▶ _Data for analysis_:
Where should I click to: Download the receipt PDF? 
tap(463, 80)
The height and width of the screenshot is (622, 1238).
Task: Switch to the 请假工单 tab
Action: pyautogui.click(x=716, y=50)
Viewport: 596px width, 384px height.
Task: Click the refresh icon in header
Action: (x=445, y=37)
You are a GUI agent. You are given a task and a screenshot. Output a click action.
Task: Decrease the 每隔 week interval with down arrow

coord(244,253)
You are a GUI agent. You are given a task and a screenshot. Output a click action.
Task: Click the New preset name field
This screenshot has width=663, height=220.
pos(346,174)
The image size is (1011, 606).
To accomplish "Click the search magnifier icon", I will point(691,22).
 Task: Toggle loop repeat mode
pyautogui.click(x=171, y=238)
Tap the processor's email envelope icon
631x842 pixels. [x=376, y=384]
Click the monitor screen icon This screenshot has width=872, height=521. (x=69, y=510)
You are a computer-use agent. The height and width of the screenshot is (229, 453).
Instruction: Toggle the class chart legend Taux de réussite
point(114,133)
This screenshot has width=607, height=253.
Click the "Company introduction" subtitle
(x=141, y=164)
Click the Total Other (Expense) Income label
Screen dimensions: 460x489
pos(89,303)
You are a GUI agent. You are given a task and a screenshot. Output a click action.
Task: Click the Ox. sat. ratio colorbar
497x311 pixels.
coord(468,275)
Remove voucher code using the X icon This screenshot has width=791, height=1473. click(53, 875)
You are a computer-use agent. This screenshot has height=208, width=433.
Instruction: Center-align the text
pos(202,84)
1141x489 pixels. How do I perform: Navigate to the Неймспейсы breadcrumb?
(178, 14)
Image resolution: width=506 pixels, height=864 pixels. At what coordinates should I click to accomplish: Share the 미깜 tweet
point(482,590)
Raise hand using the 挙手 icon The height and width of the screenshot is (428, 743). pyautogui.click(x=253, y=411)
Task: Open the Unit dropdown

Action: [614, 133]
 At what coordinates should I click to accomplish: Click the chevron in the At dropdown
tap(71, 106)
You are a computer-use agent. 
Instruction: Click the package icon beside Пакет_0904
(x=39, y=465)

▶ _Your instructions_: Set down exactly the lines of the data above, beginning with the line that has "Task: Click the New preset name field" and ending with the line that has "Remove voucher code", and no others.

▶ _Response area_:
Task: Click the New preset name field
This screenshot has width=663, height=220.
pos(346,174)
The image size is (1011, 606).
To accomplish "Click the search magnifier icon", I will point(691,22).
 Task: Toggle loop repeat mode
pyautogui.click(x=171, y=238)
Tap the processor's email envelope icon
631x842 pixels. [x=376, y=384]
Click the monitor screen icon This screenshot has width=872, height=521. (x=69, y=510)
You are a computer-use agent. The height and width of the screenshot is (229, 453).
Instruction: Toggle the class chart legend Taux de réussite
point(114,133)
This screenshot has width=607, height=253.
Click the "Company introduction" subtitle
(x=141, y=164)
Click the Total Other (Expense) Income label
Screen dimensions: 460x489
pos(89,303)
You are a GUI agent. You are given a task and a screenshot. Output a click action.
Task: Click the Ox. sat. ratio colorbar
497x311 pixels.
coord(468,275)
Remove voucher code using the X icon This screenshot has width=791, height=1473. click(53, 875)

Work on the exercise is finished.